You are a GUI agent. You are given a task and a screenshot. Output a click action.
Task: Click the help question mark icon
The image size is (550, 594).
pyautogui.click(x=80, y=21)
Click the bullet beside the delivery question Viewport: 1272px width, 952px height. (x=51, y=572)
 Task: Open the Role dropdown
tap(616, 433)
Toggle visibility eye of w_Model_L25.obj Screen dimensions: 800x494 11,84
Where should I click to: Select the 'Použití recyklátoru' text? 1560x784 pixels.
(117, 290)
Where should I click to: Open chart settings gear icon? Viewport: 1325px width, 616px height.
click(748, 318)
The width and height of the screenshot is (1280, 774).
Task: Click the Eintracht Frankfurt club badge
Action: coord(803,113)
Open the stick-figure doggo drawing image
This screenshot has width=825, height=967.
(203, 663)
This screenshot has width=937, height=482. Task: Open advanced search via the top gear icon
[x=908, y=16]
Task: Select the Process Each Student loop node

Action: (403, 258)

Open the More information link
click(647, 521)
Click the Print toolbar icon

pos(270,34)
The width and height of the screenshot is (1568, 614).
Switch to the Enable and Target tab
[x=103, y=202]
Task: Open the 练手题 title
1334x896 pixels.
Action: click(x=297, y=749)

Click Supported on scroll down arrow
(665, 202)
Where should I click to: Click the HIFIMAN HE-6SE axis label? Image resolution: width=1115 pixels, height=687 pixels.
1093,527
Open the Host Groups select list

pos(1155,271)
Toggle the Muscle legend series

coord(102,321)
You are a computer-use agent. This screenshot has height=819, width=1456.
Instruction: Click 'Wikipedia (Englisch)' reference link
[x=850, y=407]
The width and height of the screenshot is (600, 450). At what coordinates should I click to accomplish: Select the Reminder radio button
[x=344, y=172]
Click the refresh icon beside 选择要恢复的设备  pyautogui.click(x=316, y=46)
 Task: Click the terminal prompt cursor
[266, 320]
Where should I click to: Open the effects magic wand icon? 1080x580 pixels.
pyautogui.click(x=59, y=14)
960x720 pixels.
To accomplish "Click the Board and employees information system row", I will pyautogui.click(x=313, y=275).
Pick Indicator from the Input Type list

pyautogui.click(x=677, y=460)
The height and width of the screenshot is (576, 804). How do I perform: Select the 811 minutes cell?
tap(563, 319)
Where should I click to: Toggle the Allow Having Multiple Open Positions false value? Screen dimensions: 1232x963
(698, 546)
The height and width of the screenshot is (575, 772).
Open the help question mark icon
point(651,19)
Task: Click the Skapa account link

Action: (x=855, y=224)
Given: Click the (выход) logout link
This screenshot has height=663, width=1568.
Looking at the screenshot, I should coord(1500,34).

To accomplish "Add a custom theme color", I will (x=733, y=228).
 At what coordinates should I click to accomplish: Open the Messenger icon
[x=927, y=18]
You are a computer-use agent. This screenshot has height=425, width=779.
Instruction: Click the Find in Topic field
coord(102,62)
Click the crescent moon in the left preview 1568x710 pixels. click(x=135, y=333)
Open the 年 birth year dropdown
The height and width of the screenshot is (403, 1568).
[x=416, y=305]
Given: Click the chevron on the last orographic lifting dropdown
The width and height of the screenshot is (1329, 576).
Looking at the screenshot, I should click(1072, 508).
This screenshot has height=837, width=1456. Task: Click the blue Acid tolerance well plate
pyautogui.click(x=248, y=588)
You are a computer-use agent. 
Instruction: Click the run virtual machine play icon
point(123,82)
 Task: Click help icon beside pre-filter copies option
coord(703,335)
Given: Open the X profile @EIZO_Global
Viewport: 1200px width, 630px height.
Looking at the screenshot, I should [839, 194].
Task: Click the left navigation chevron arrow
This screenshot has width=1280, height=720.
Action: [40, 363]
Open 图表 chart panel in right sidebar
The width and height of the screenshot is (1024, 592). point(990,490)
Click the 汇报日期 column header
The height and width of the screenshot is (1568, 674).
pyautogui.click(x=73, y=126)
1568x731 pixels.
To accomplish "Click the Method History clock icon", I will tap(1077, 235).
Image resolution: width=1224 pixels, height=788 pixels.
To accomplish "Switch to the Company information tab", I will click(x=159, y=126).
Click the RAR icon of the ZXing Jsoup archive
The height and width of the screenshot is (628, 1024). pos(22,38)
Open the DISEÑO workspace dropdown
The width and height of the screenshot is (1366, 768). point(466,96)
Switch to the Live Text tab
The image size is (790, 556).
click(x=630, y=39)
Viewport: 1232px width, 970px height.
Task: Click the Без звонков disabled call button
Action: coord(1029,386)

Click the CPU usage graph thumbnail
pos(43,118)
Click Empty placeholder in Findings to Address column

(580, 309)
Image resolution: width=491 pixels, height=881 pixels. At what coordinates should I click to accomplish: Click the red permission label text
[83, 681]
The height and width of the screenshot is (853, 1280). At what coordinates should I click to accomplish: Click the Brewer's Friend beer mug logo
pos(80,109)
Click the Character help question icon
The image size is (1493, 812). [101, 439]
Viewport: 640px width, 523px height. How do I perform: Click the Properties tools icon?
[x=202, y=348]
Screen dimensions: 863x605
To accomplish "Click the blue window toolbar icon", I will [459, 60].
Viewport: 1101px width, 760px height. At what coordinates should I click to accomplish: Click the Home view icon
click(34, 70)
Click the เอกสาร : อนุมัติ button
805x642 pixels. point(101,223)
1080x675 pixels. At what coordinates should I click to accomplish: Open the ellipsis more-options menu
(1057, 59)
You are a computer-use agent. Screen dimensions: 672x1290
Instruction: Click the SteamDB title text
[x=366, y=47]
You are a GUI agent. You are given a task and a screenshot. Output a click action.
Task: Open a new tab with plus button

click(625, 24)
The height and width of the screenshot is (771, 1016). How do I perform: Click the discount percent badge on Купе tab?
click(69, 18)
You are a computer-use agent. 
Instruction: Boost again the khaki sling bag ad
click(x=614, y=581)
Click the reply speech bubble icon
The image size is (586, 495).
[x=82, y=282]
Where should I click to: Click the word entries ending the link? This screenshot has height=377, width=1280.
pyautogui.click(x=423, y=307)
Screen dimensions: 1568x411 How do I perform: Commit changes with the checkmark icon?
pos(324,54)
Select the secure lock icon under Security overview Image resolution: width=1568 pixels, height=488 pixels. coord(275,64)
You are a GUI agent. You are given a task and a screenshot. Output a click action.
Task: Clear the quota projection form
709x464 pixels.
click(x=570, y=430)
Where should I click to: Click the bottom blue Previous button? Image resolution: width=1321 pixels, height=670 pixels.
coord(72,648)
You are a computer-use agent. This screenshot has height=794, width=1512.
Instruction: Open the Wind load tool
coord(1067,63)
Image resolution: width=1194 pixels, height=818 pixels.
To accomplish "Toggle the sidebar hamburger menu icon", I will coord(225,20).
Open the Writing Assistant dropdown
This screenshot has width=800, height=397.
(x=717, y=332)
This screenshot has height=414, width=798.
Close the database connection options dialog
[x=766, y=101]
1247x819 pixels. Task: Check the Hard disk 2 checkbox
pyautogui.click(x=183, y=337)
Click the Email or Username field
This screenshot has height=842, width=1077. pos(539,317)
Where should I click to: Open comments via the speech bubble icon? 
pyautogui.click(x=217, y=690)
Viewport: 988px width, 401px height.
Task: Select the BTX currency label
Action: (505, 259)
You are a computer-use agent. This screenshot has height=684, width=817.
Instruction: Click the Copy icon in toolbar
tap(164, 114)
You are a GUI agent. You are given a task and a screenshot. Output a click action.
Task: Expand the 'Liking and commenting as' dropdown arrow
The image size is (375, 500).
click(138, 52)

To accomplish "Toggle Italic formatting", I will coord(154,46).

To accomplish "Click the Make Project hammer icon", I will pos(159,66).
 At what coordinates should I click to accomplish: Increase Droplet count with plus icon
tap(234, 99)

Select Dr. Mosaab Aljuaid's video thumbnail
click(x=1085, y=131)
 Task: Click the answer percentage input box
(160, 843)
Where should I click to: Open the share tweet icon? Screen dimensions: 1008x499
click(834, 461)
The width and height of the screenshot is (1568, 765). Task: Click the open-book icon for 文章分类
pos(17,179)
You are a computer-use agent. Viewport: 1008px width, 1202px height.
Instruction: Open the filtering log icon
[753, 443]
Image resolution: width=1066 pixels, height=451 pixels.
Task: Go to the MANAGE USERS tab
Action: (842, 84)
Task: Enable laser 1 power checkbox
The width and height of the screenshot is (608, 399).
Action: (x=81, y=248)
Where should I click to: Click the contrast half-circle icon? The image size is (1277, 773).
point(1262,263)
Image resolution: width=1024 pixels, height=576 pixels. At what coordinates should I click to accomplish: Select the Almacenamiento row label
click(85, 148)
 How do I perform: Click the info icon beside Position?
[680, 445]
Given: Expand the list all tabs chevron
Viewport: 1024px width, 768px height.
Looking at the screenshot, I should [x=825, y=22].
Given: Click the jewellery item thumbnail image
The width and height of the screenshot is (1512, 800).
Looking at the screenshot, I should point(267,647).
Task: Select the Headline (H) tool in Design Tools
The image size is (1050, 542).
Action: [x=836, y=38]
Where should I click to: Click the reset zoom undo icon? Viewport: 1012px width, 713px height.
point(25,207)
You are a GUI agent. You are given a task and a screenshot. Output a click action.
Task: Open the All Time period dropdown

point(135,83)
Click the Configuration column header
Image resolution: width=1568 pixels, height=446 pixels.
#####
== Exercise brief ==
The response should be the listing above, limited to the lines between the one holding "The height and width of the screenshot is (853, 1280)." and the one holding "Screen dimensions: 863x605", inclusive, reproduced exactly.

== Answer space ==
The height and width of the screenshot is (853, 1280). At what coordinates should I click to accomplish: Click the Brewer's Friend beer mug logo
pos(80,109)
Click the Character help question icon
The image size is (1493, 812). [101, 439]
Viewport: 640px width, 523px height. How do I perform: Click the Properties tools icon?
[x=202, y=348]
Screen dimensions: 863x605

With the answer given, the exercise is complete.